- et si on s'exilaient?
- pourquoi?
- pourquoi pas?
- pas toute suite...
Voici le résumé de ma dernière conversation avec celui à qui je donne généralement le sobriquet "mon homme" (mais qui ne l'est pas étant donné des circonstances tragiques et hors de mon contrôle sur lesquelles je n'ai pas l'intention de m'entretenir plus loin que dans cette parenthèse. Si la situation évolue, je vous tiendrai au courant)
Alors voilà, j'ai eu envie, sur un coup de tête, de foutre le camp au bout du monde. D'aller travailler, d'aller voyager, d'aller visiter. L'idée nous passe tous un jour dans la tête et trop peu de gens l'exécute.

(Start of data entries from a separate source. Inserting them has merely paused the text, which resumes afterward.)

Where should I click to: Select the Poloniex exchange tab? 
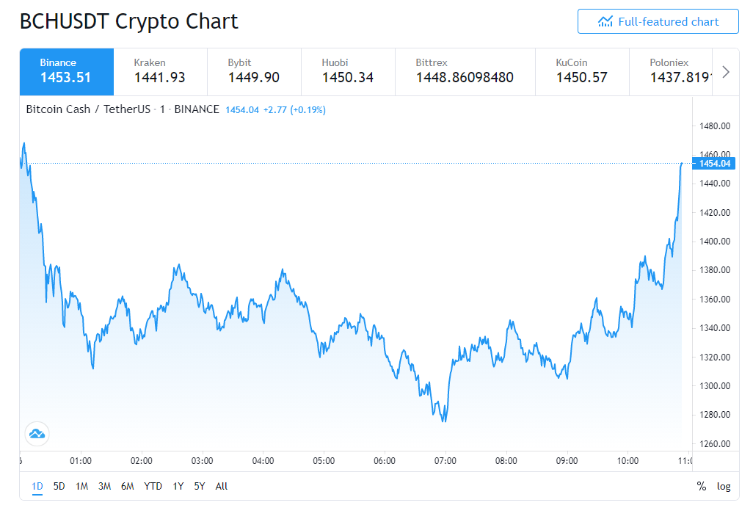pyautogui.click(x=671, y=72)
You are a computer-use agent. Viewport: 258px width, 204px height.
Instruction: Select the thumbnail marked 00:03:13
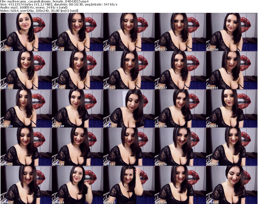(x=129, y=70)
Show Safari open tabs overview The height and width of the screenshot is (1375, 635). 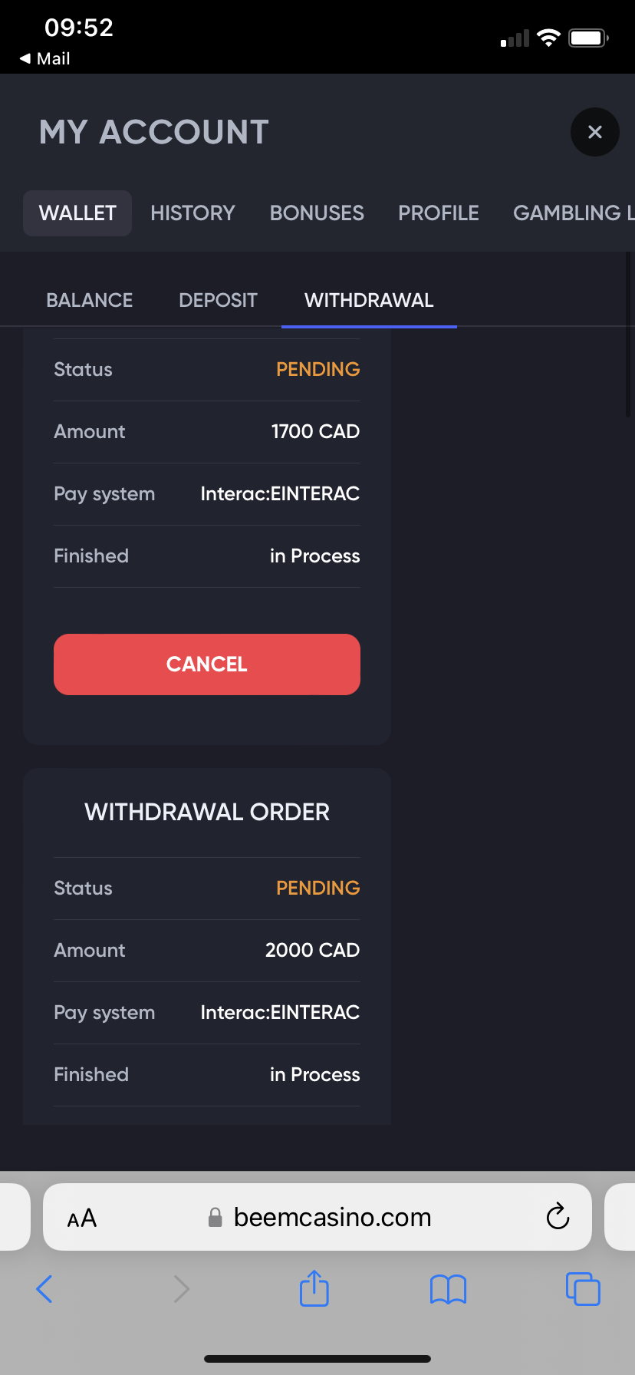[583, 1289]
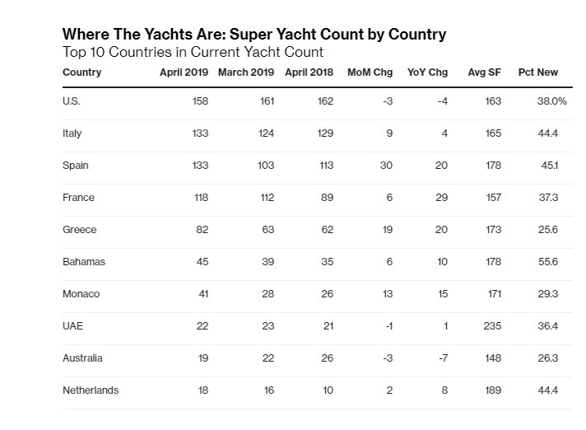Select the Pct New column header

click(538, 72)
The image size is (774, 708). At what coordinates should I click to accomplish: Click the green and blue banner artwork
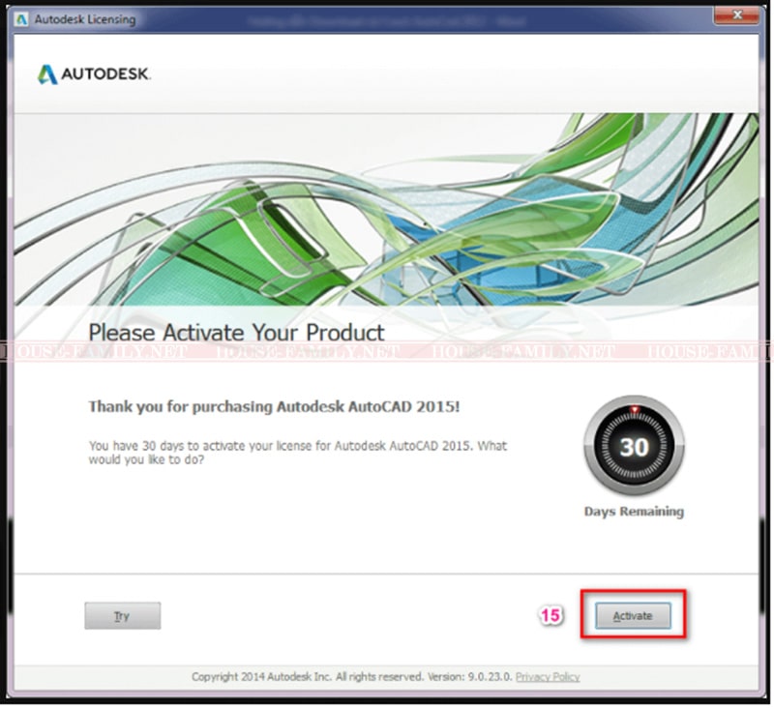tap(386, 210)
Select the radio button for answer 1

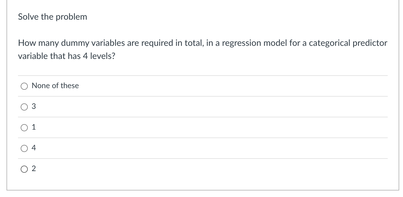[24, 127]
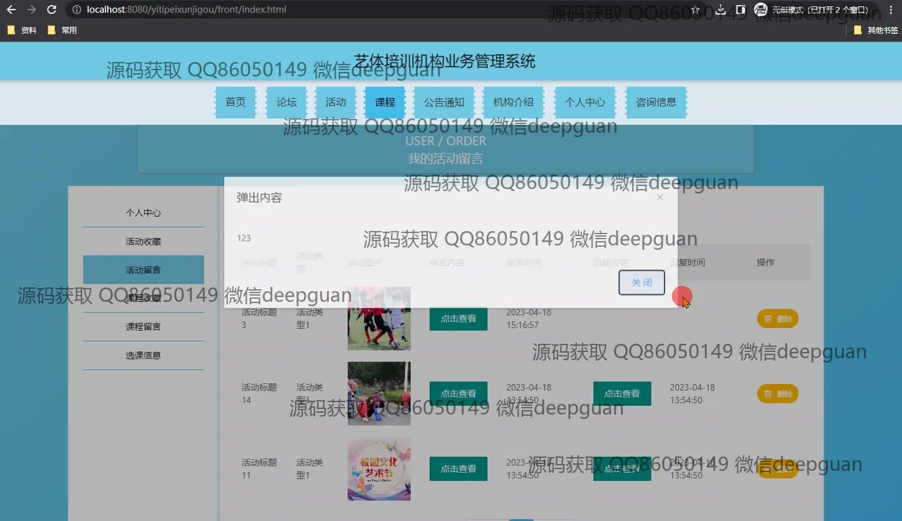Screen dimensions: 902x521
Task: Open the browser downloads icon
Action: (x=720, y=10)
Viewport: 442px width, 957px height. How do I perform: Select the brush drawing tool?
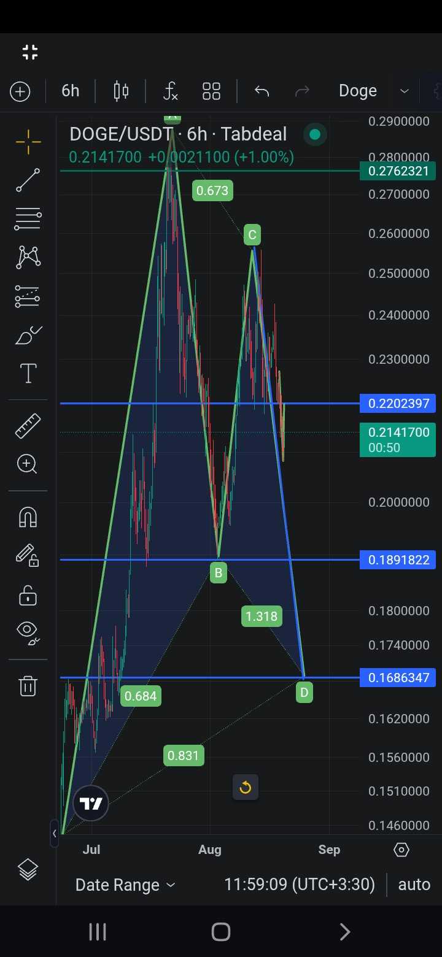click(28, 336)
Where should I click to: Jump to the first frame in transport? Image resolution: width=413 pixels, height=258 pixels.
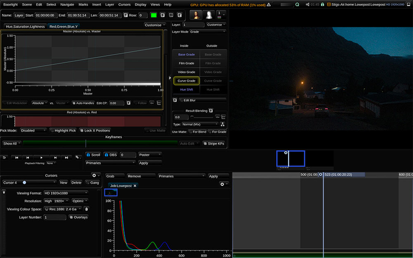[17, 157]
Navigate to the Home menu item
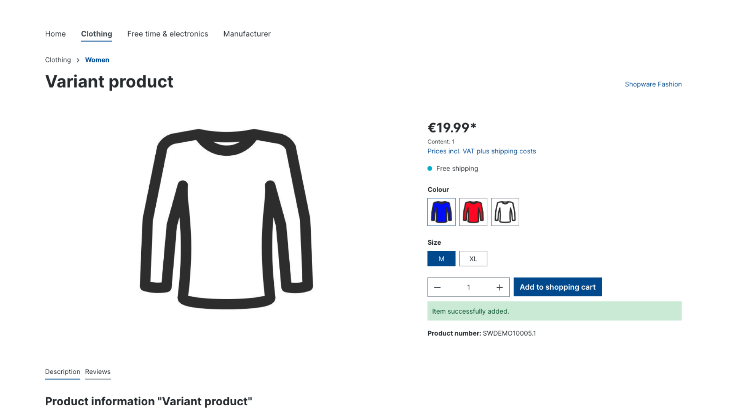 coord(55,33)
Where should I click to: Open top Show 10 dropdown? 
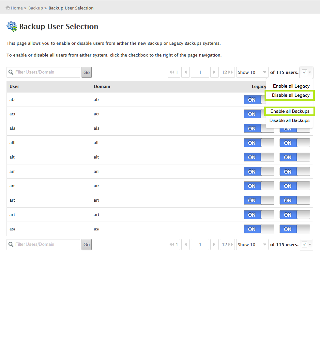click(252, 72)
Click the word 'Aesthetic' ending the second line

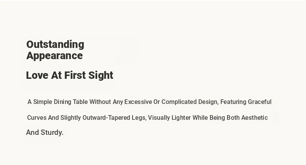pos(254,118)
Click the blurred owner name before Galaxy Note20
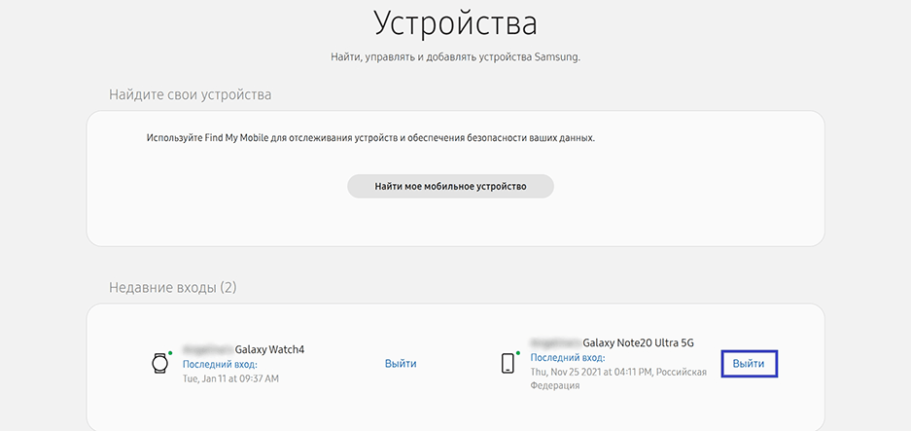 click(555, 342)
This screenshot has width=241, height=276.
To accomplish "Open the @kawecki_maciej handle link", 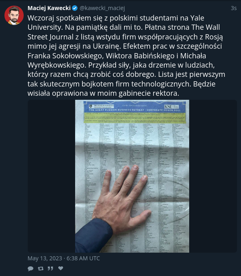I will pyautogui.click(x=102, y=8).
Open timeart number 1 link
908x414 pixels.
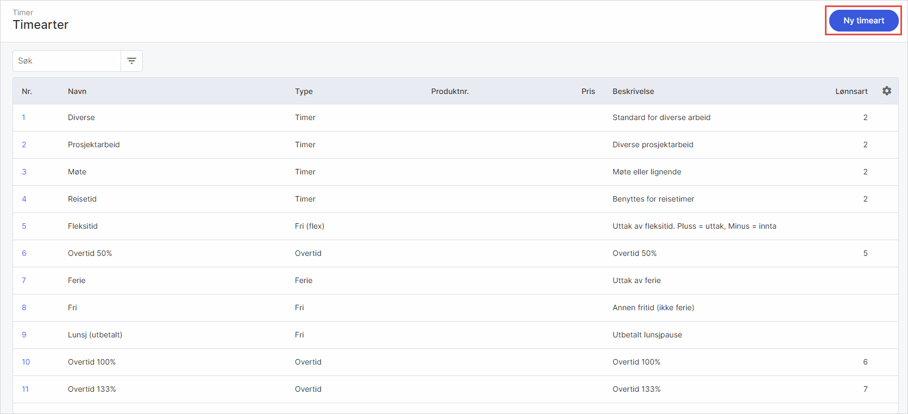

Poussée par l'envie de "changer d'air" et par, il me faut l'avouer, une angoisse incontrôlable de ce qui m'arrivera dans le futur, j'ai flirté avec l'idée de partir pour vivre "autre chose". Je ne sais pas nécessairement ce que j'aurais envie de vivre, mais j'ai toujours eu l'impression d'être un peu sauvage. J'ai toujours eu l'impression d'être retenue captive d'un monde duquel je m'échapperais volontier si on oubliait la porte ouverte par mégarde. Pourtant, je sais bien que je n'ai pas besoin de m'enfuir, je sais qu'il s'agit d'un choix que j'ai à faire et qu'il m'est possible d'aller pratiquement n'importe où.
Est-ce qu'il y a de bonnes et de mauvaises raisons de partir? F. disait toujours que partir c'est le moyen de montrer à la vie qu'on est plus fort et de lui rappeler que le pouvoir de décision nous revient. "Le monde est à nous", qu'il disait.
Mon avenir est incertain. Au fond, je sais même pas si je veux connaître la suite ou si je préfère me laisser aller au gré du vent. Partir où? Pour quoi faire? "Mon homme" avait raison, "pas toute suite".
Quand je saurai ce que je désire y faire, j'irai ailleurs.